_What is expected_
Only the lines from the one containing "Screen dimensions: 657x571" to the end of the data below belong in the answer, each repeated exactly; no pictures.

Exercise data below:

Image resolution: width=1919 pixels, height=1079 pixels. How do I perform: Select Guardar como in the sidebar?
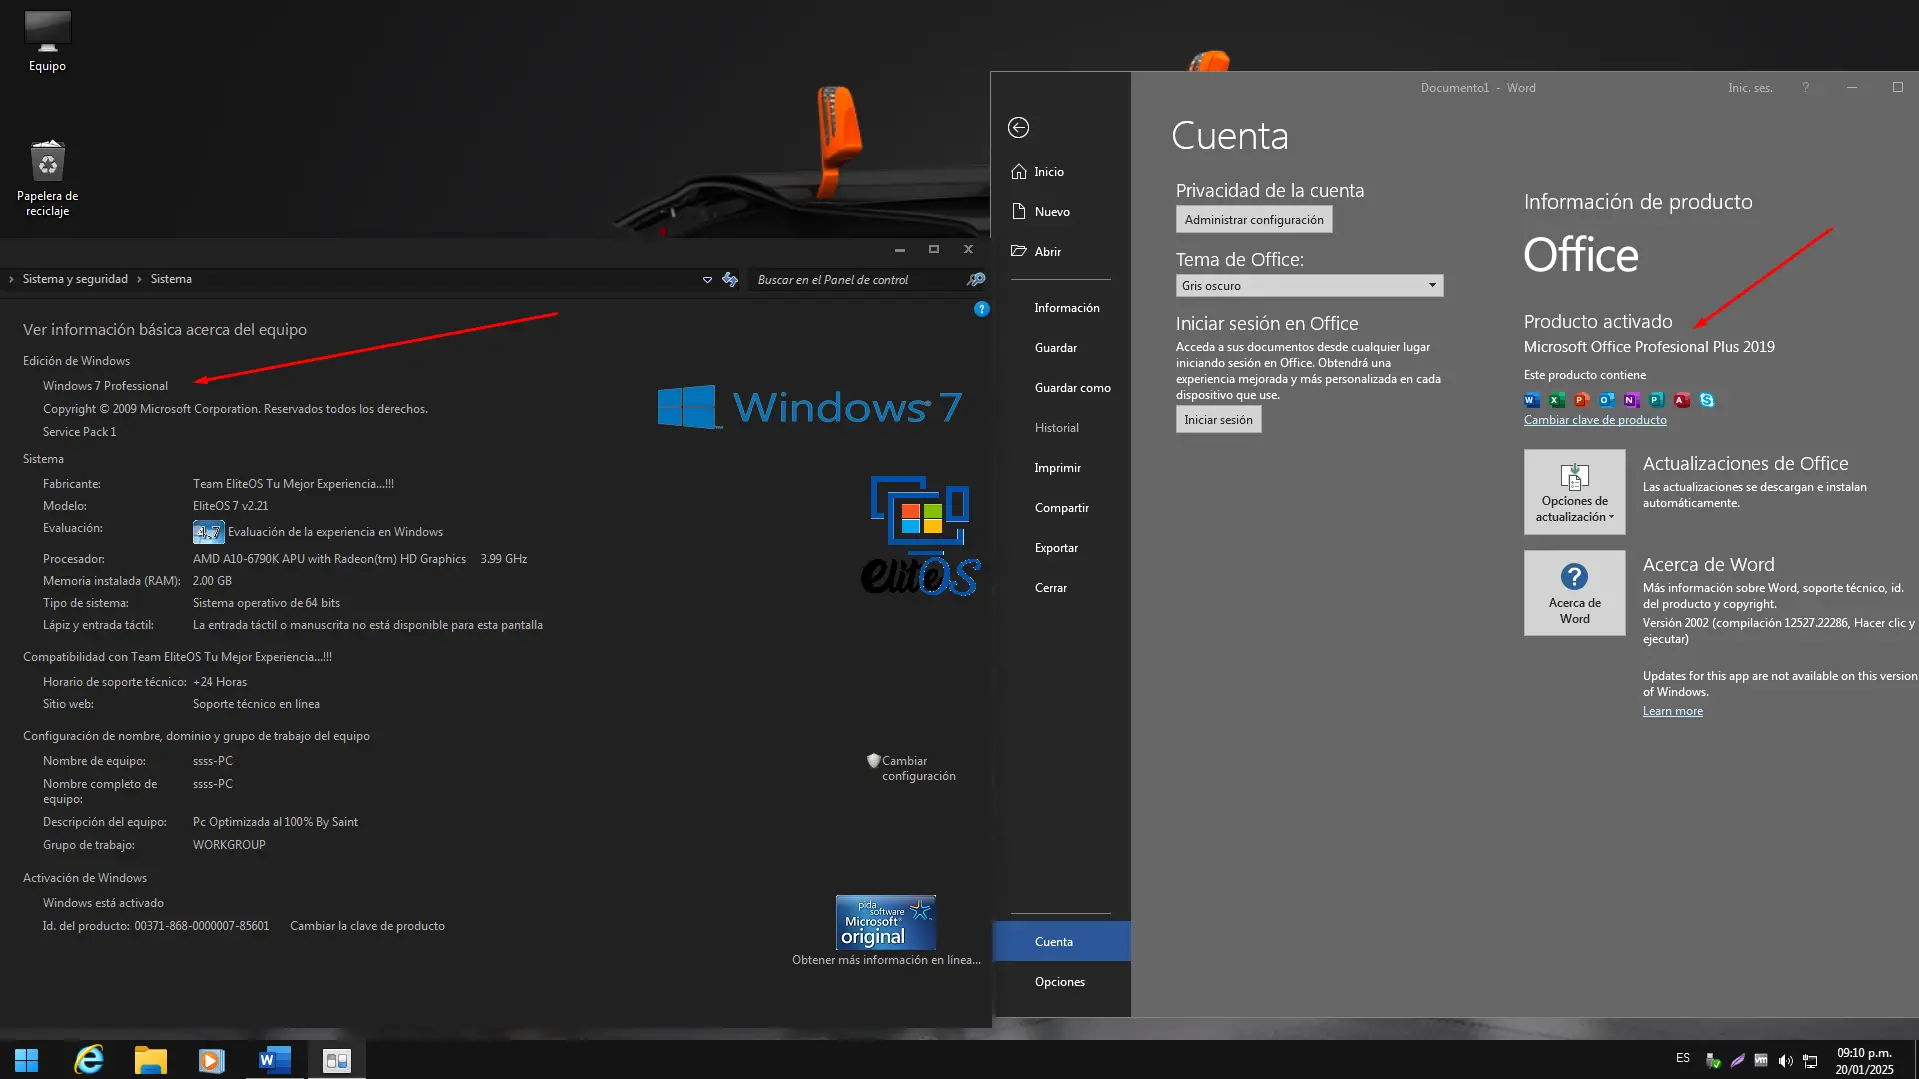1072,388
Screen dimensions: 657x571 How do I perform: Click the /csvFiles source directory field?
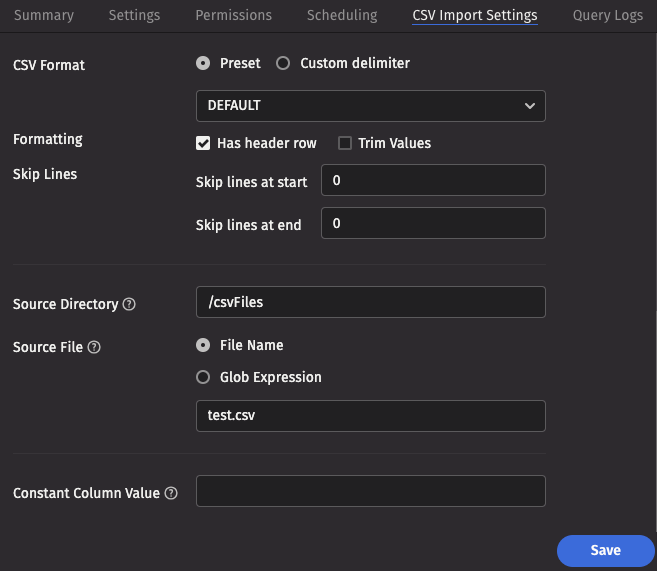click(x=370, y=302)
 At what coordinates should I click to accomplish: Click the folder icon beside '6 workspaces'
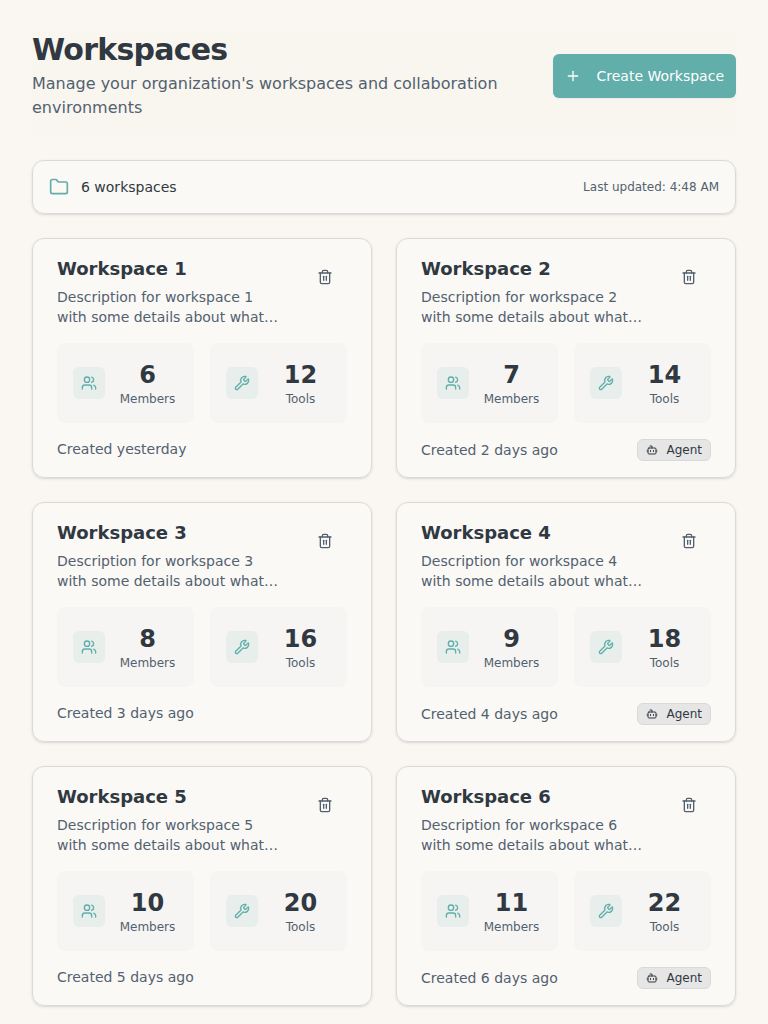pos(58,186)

End of Exercise data.

_Answer to this problem_
Screen dimensions: 657x571 How do I perform: Click the /csvFiles source directory field?
click(x=370, y=302)
 At what coordinates should I click to accomplish: Click the folder icon beside '6 workspaces'
pos(58,186)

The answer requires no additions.